House Speaker Mike Johnson (R-La.) said Monday he’s “confident and optimistic” Congress can approve additional aid for Israel and Ukraine in the “coming days,” even though hard-right demands for additional anti-immigration measures at the southern border have held up the legislation.
Johnson said lawmakers have been locked in “thoughtful negotiation” surrounding the GOP demands to tie additional aid to Ukraine to border security measures, including new asylum restrictions, restarting border wall construction and hiring more border patrol agents.
Johnson reiterated his previous support for more aid for both countries, telling reporters Monday “we have a sense of urgency about this.”
Johnson’s statements come after Senate Majority Leader Chuck Schumer (D-N.Y.) on Sunday told senators in a letter he plans to bring President Joe Biden’s $106 billion supplemental aid package for Ukraine and Israel to the floor for a vote as soon as next week.
Schumer specifically emphasized the need for more Ukraine funding, as previous U.S. aid is running dry, writing “giving Putin and [Chinese President] Xi [Jinping] what they would want would be a terrible, terrible mistake, and one that would come back to haunt us.”
Schumer also blasted Republicans who are tying their support for Ukraine to border security, warning that “purely partisan hard-right demands, like those in H.R. 2 [the GOP House immigration bill], jeopardize the entire national security supplemental package.”
41%. That’s the share of Americans who say the U.S. is doing too much to help Ukraine, according to a November Gallup poll, up from 24% in August 2022 and 29% in June 2023.

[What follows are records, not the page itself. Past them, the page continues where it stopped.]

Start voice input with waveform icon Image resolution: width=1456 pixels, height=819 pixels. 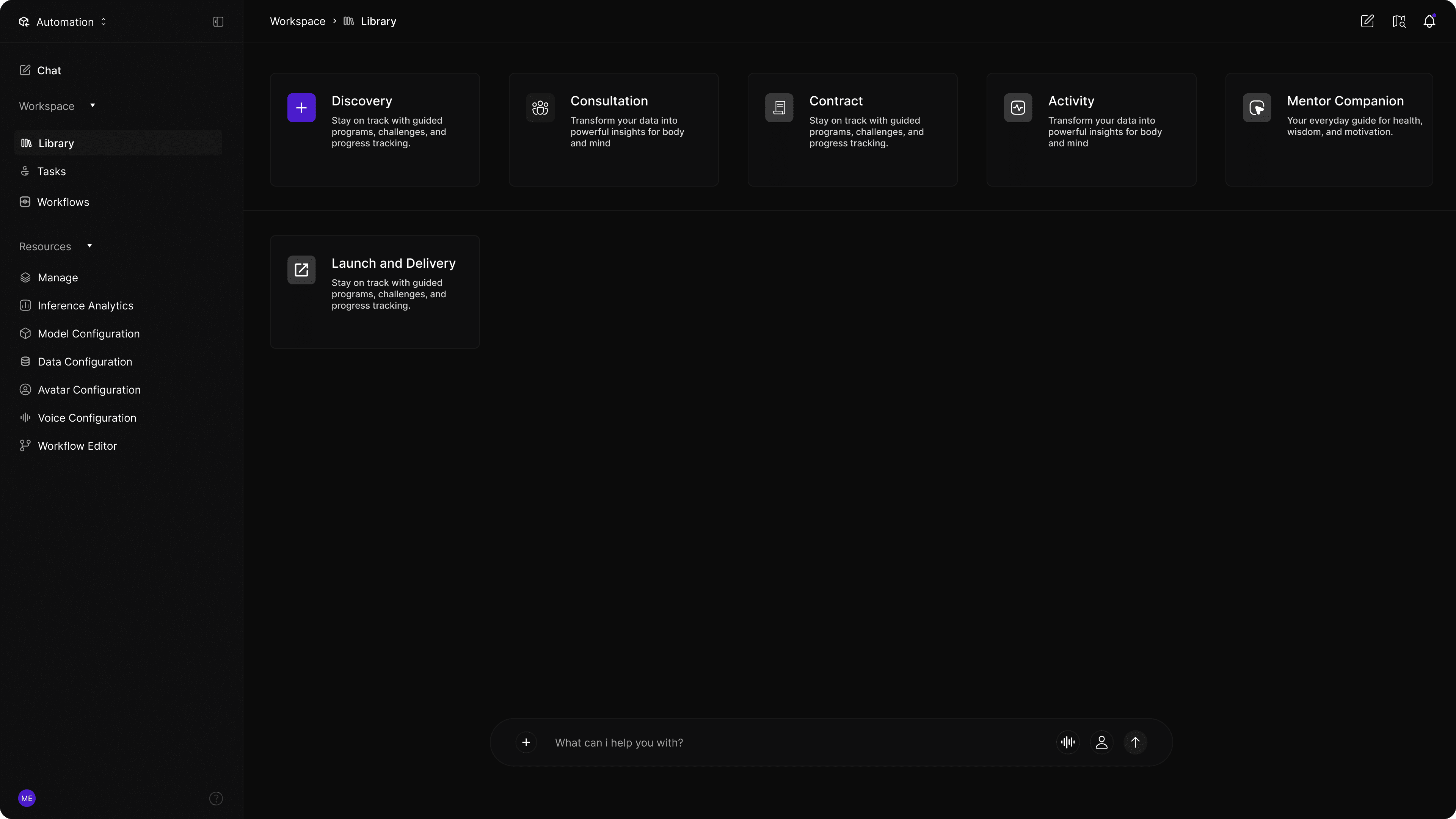point(1068,742)
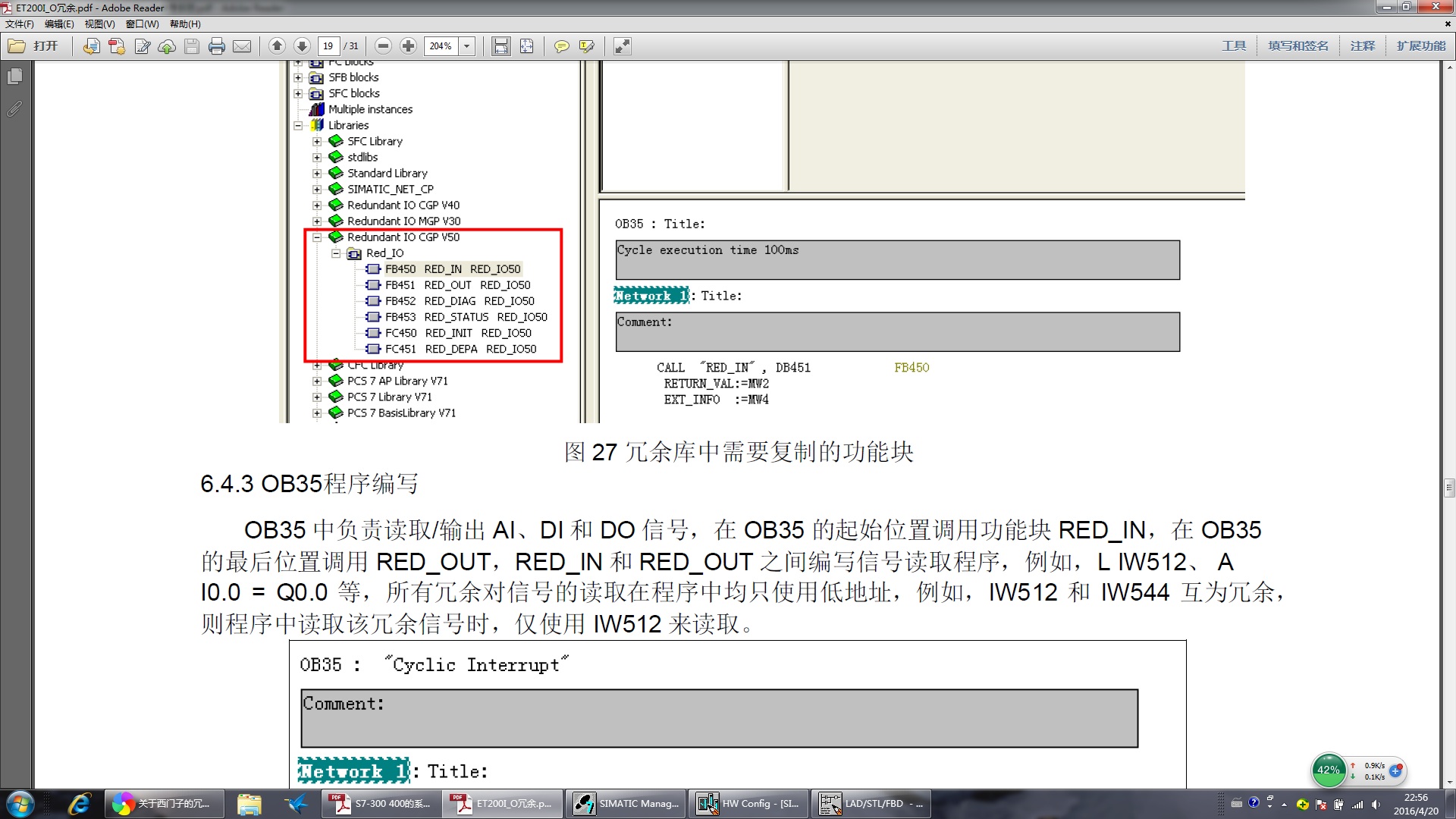The image size is (1456, 819).
Task: Open the zoom level dropdown
Action: (x=467, y=46)
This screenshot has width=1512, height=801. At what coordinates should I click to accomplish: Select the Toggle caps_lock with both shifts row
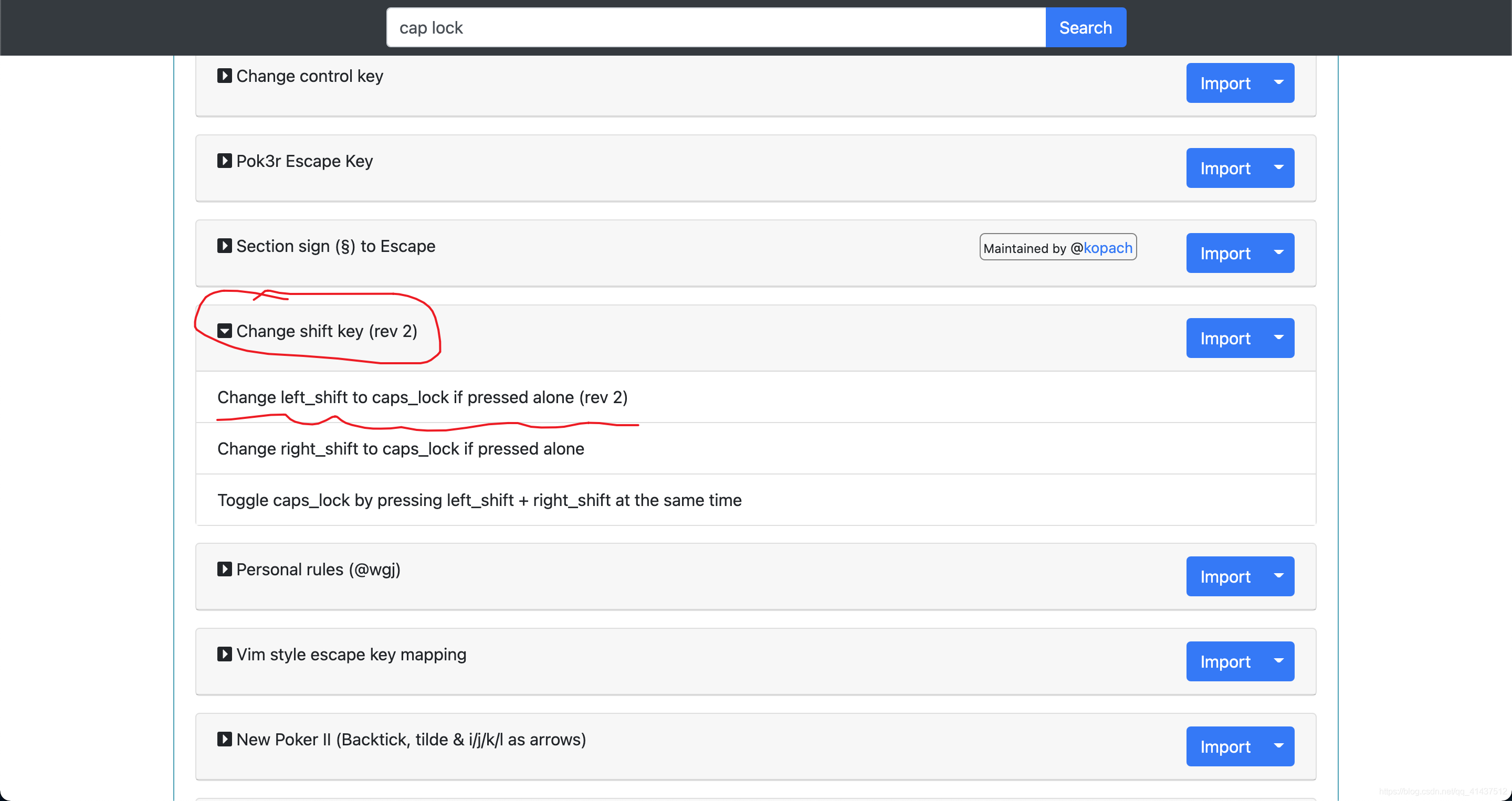click(x=479, y=500)
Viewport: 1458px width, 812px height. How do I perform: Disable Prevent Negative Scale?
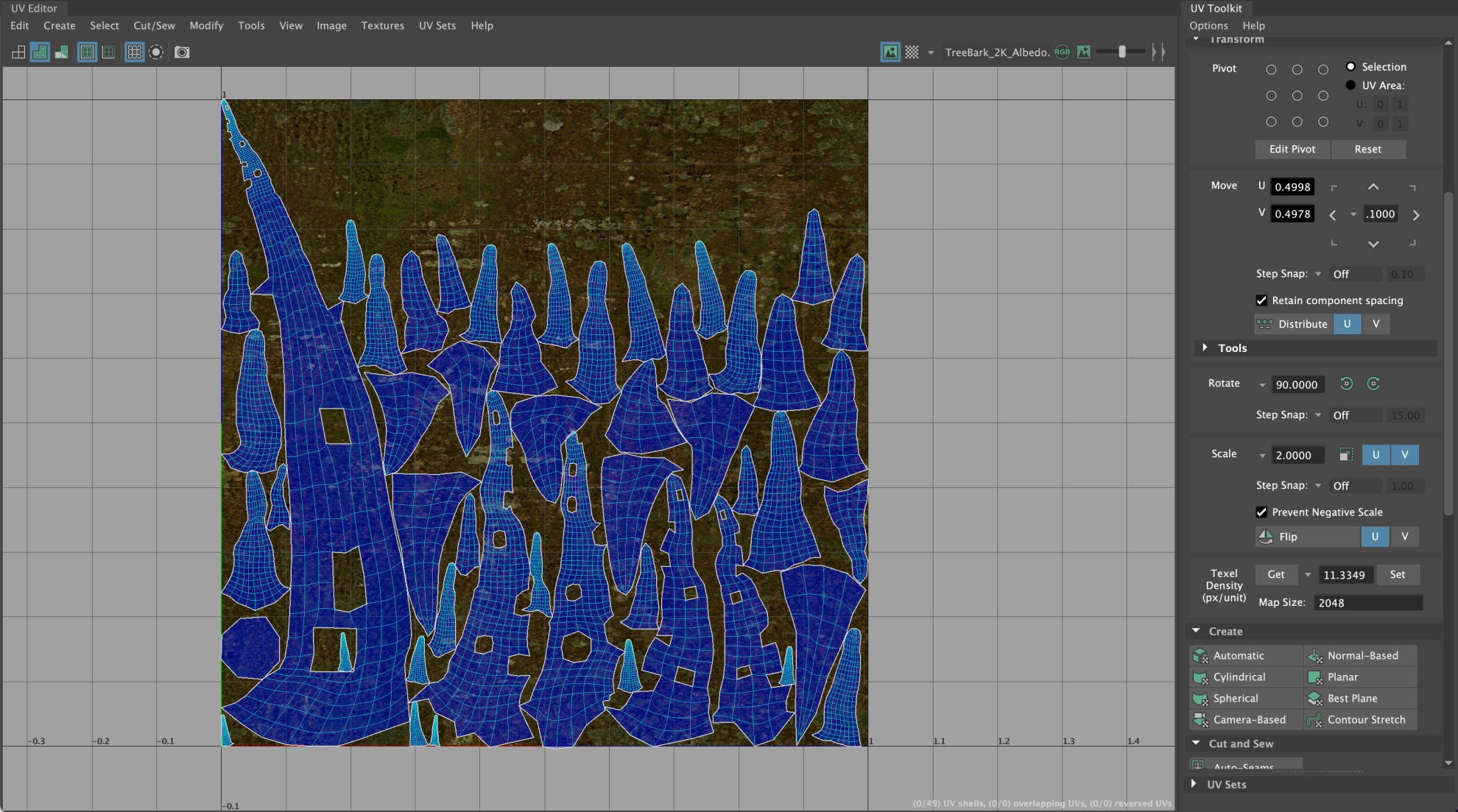(x=1261, y=512)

While senators on both sides of the aisle have been largely united behind approving aid to both Ukraine and Israel, Republican lawmakers in both chambers have demanded that border security measures be attached to an aid package for Ukraine. In the House, however, it’s unclear whether any Ukraine aid package has the support to pass, as some hard-right lawmakers, including Reps. Marjorie Taylor Greene (R-Ga.) and Matt Gaetz (R-Fla.), are against funding Ukraine. The opposition means Democrats and Republicans will have to team together to approve the legislation under the slim 222-213 Republican majority in the House. Biden’s package proposes $61.4 billion in aid for Ukraine, $14.3 billion for Israel and $9.15 billion for humanitarian assistance to Ukraine, Israel and Gaza. The legislation also includes $13.6 billion for new border security measures and funding for Taiwan. Earlier this month, the House approved legislation that would meet Biden’s funding request for Israel, but would also impose steep cuts to the Internal Revenue Service—a provision that is a non-starter in the Democrat-controlled Senate.